Very little is known about what happened to AirAsia Flight 8501, which disappeared en route from Indonesia to Singapore. The search for the plan has been temporarily suspended as investigators work quickly narrow down the search area for the plane.
CBS News Aviation and Safety Expert Capt. Chesley "Sully" Sullenberger, said it's too early to tell whether there is a rescue or recovery operation underway.
"What we do know is that the airplane by this time of course would have exhausted its fuel supply and would have reached the surface of the Earth. We don't know exactly where or in what shape," he said on CBS' "Face the Nation" Sunday.
Sullenberger said investigators will use recordings, air traffic control, radar information and communications with the flight to try to narrow the search area. They will be looking to recover the cockpit voice recorder and digital flight data recorder to determine what happened. Investigators will also contact everyone connected to the flight, from the people who trained the pilots to those who flew with them recently and maintained the airplane.

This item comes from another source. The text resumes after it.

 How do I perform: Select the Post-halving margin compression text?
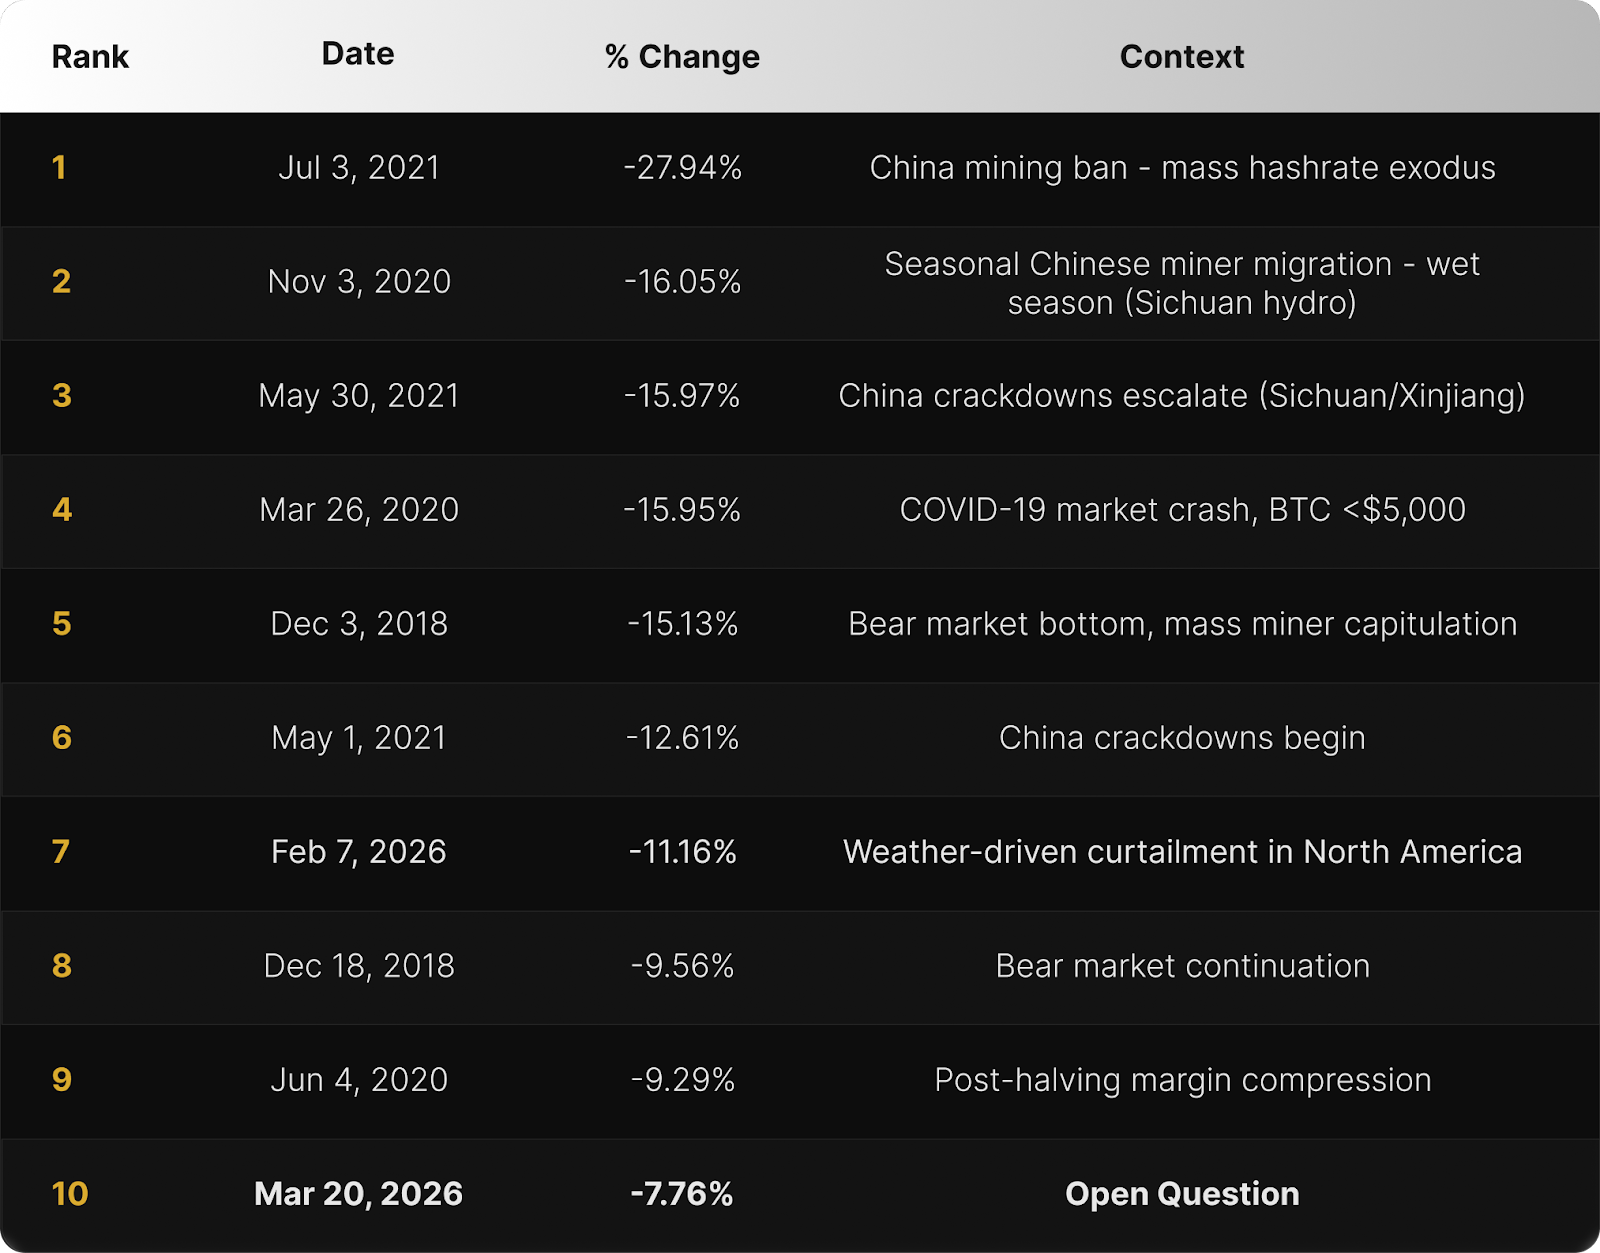pos(1182,1079)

He said it is not unusual that the pilot requested a deviation to avoid severe weather, and it's too early to tell what role that played.
"The investigators will be looking at many factors about the flight including the weather, the training that the pilots got, the maintenance status of the airplane and other areas," he said.
There is also nothing about the plane's model, the widely-used Airbus A320, that stands out as a possible contributor to the plane's disappearance, he said.
Although this is the third commercial incident this year involving Malaysia - AirAsia's parent company is based there - there appears to be no link between this disappearance and two earlier accidents. In March, Malaysia Airlines Flight 370 disappeared and has not yet been recovered, and in July Flight 17 was shot down over Ukraine, killing all 298 people on board.
"At this point there seem to be just coincidence. There's no indication that anything particularly out of the ordinary was the case in this flight. We'll see when we get more information," Sullenberger said.